The public have mixed feelings about whether the NHS will cope this winter – but while there is strong demand for a potential solution – weekend opening hours – there is opposition to the proposed means: consolidation of smaller A&Es
At Prime Minister’s Questions this week, David Cameron was threatened with the prospect of a crisis in hospitals this winter. Ed Miliband accused him of missing 15 consecutive weeks of A&E targets before the onset of winter, after NHS figures showed a 43% increase in the numbers waiting more than four hours since 2011.
The criticism came, however, only days before NHS medical director Bruce Keogh reveals his proposals for how to introduce seven-day working across the NHS, to combat the so-called ‘crisis’. He is expected to say the services can only be extended if some smaller A&Es are closed, and merged into bigger institutions where a greater concentration of talent and more resources can cope with the increasing demand.
There are mixed views on whether the NHS will cope this winter, with 50% feeling confident A&E services will be able to meet people’s needs and 38% not feeling confident.
Older Britons, perhaps the most vulnerable group, are least hopeful. 47% of over 60s are not confident the NHS will cope compared to 27% of 25-39 year olds.
But while there is strong demand for the potential solution – seven-day care – there exists opposition to the proposed means: hospital centralisation.
65% expect hospitals to maintain the same standards throughout the whole week, and standards at weekends to be the same as during the week. Only 16% believe there will inevitably be worse provision at weekends.
However, only 26% would prefer there to be fewer hospitals offering Accident and Emergency services, but with more resources, staff and facilities at those that do. 46%, on the other hand, say the current system should be maintained: retaining Accident and Emergency services at as many hospitals as possible, but with resources, staff and facilities spread more thinly.

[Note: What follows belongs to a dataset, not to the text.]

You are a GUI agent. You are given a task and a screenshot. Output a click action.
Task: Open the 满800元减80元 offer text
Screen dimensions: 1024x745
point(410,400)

The calls for weekend care have intensified since research by the British Medical Association showed that death rates are higher among patients who are admitted to hospitals at weekends. My Keogh claims 4,400 lives a year could be saved if hospitals are ‘reorganised’ to create fewer larger hospitals with a sufficient number of specialists in each, however the plans have faced criticism over the numerous hospital closures that would result.